LESETEXT.
Nun rückt die sogenannte EastMed-Pipeline wieder in den Fokus der Überlegungen. Sie würde 2000 Kilometer lang sein und am Meeresgrund von Israels Förderanlagen über zypriotische und griechische Erdgasfelder bis nach Italien führen. Im Jänner 2020 unterzeichneten Griechenland, Israel und Zypern in Athen eine Grundsatzvereinbarung über ihren Bau. Das Ziel: Ab 2025 liefert Israel Erdgas nach Westeuropa. Ein Friedensprojekt, das – mit Unterstützung der EU – zur Energiesicherheit Europas beitragen würde, schwärmte der griechische Energieminister Kostis Hatzidakis; von einem „historischen Ereignis“ sprach der zyprische Staatschef Nikos Anastasiades.

BEREITGESTELLTE DATEN.
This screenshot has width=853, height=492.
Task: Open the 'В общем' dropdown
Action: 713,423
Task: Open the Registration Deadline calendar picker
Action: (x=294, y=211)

ARBEITSAUFTRÄGE.
1. Beantworten Sie die folgenden Fragen zum Text über die EastMed-Pipeline.
(a) Wie lang wäre die Pipeline?
(b) In welcher Stadt wurde die Grundsatzvereinbarung über ihren Bau unterzeichnet?
(c) Wer sprach von einem „historischen Ereignis“?
2. Geben Sie den Abschnitt des Textes über die EastMed-Pipeline zwischen „Nun rückt die“ und „Staatschef Nikos Anastasiades.“, beide eingeschlossen, wortgetreu wieder.

LÖSUNGEN.
1.
(a) 2000 Kilometer
(b) In Athen
(c) Der zyprische Staatschef Nikos Anastasiades

2.
Nun rückt die sogenannte EastMed-Pipeline wieder in den Fokus der Überlegungen. Sie würde 2000 Kilometer lang sein und am Meeresgrund von Israels Förderanlagen über zypriotische und griechische Erdgasfelder bis nach Italien führen. Im Jänner 2020 unterzeichneten Griechenland, Israel und Zypern in Athen eine Grundsatzvereinbarung über ihren Bau. Das Ziel: Ab 2025 liefert Israel Erdgas nach Westeuropa. Ein Friedensprojekt, das – mit Unterstützung der EU – zur Energiesicherheit Europas beitragen würde, schwärmte der griechische Energieminister Kostis Hatzidakis; von einem „historischen Ereignis“ sprach der zyprische Staatschef Nikos Anastasiades.